The 10 billion euro ($12.88 billion) EU bailout required that 5.8 billion euros ($7.47 billion) be seized from Cypriot bank accounts.
The Financial Times said a last-minute attempt to get funds from the Kremlin instead of the account seizures stunned EU leaders in Brussels. The seizures would have taxed deposits of more than 100,000 euros ($128,800) in Cypriot banks -- accounts mainly held by Russians.
"It became clear that there are these business interests in Parliament who are telling us that we need to protect the non-resident depositors," an unnamed eurozone official told The Financial Times.
Cyprus faces the prospect of a full banking meltdown and possible exit from the eurozone without a bailout, the newspaper said.
Earlier, Cyprus raced to rework the $13 billion bailout's terms to ease or scrap a tax on small bank depositors while seizing more from larger depositors, officials said.
Cypriot banks were closed Tuesday by government order and are to remain closed until Thursday in an unprecedented step to avoid a bank run when large numbers of customers withdraw their deposits at the same time.
Many Cypriots have been withdrawing money from ATMs since Saturday, when news broke of the surprise decision by wealthy European nations -- led by German Chancellor Angela Merkel, who faces re-election this year -- to force bank depositors to share in the Cyprus eurozone bailout cost.
The decision upended an EU practice to finance eurozone bailouts largely by European taxpayers.
EU leaders decreed when a bank or country goes broke, bond investors and even bank depositors will have to pay a meaningful part of the bill.
In a bid to calm fears among Cyprus' 800,000 people, the country's central bank Monday ordered banks to restock cash machines while both European and Cypriot central bank officials developed contingency measures to deal with large deposit outflows.
Thousands of Cypriots staged noisy demonstrations in Nicosia, including outside the Parliament building.
The 56-member Parliament put off until Tuesday afternoon a debate on the deposit tax, Parliament speaker Yiannakis Omirou said.
Parliament's failure to back the rescue deal, or a bank run in Cyprus, is widely expected to revive fears over the eurozone's integrity.
Cypriot President Nicos Anastasiades said on national TV Sunday if Parliament did not approve the bailout terms, it would mean a "complete collapse" of Cyprus' banking sector, major losses for depositors and businesses, and a possible exit of Cyprus from the eurozone.

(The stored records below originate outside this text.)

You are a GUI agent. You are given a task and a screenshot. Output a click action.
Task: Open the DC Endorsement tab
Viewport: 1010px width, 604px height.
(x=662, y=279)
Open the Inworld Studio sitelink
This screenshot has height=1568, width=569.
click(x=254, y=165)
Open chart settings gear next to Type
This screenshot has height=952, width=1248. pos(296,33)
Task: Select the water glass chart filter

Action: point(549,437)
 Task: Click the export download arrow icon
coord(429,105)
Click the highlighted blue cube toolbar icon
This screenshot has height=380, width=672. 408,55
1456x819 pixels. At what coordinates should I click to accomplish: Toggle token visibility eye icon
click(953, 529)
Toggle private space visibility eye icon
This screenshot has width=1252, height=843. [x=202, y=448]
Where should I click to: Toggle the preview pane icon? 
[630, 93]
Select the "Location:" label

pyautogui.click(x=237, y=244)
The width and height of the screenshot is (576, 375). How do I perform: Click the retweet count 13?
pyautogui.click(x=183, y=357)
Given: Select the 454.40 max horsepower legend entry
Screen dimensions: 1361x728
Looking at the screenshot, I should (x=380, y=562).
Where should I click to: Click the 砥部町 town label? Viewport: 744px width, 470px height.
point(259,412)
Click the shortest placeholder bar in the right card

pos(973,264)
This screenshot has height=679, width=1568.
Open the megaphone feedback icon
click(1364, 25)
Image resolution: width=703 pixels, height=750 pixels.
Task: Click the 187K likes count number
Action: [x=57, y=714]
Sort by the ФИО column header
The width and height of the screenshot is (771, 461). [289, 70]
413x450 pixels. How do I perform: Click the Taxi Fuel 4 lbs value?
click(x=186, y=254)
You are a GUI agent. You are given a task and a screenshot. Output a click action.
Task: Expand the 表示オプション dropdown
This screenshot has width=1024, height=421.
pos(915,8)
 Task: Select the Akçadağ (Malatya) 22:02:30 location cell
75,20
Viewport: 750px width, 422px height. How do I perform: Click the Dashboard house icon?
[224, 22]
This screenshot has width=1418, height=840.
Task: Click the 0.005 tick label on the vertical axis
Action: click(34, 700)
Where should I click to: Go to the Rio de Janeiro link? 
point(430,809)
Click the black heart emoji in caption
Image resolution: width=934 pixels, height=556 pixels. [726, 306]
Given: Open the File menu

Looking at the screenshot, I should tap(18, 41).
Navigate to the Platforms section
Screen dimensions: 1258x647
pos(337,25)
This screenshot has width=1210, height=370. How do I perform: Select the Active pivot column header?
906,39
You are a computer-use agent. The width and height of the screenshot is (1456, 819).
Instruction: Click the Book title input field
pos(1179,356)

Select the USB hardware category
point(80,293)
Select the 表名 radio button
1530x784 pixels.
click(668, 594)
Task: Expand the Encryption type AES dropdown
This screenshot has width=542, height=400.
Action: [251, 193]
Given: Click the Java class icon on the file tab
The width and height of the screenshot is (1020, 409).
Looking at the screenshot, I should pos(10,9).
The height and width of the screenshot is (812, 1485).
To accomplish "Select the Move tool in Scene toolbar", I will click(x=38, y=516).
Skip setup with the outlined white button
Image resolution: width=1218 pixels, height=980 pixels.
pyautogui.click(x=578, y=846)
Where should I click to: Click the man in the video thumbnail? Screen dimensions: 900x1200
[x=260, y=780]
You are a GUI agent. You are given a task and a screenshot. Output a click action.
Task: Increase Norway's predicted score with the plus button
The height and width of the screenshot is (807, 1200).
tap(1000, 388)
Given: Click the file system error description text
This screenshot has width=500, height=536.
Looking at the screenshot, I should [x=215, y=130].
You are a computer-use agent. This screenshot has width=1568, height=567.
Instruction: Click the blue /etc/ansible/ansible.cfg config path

Several revamps of the bailout terms were discussed Monday and Tuesday -- all seeking to find another way of raising 5.8 billion euros, or about $7.5 billion, needed for Cyprus' bailout so officials could lower or even eliminate the tax on smaller deposits.
European officials told The Wall Street Journal a new proposal would let depositors with 100,000 euros or less be taxed at a 3 percent rate -- down from 6.75 percent originally proposed.
A euro was worth a little less than $1.29 in Tuesday trading.
Depositors with 100,000 euros to 500,000 euros would be taxed at 10 percent, and those with more than 500,000 euros would be taxed at 15 percent, the newspaper said.
The original deal was for Cyprus to tax those with more than 100,000 euros at 9.9 percent.
The government was also considering a plan to eliminate the tax on depositors with less than 20,000 euros, the Journal said.
The Financial Times cited a senior EU official as saying international lenders were pushing Cyprus to exempt all deposit holders with less than 100,000 euros.
The so-called troika of the European Central Bank, European Commission and International Monetary Fund would compensate for that by taxing all deposits above that level at 15.6 percent, The Financial Times said.
Thousands of Cyprus' bigger depositors are Russian, with an estimated $19 billion in Cypriot banks.
Cyprus has styled itself as a tax haven to attract international deposits. Its banking system is now estimated to have deposits amounting to five to eight times the size of the island's $22 billion economy.
A spokesman for Russian President Vladimir Putin attacked the proposed tax-the-depositor plan as "unjust, unprofessional and dangerous."
Russia suggested a separate but crucial $3.3 billion loan to Cyprus could now be in doubt.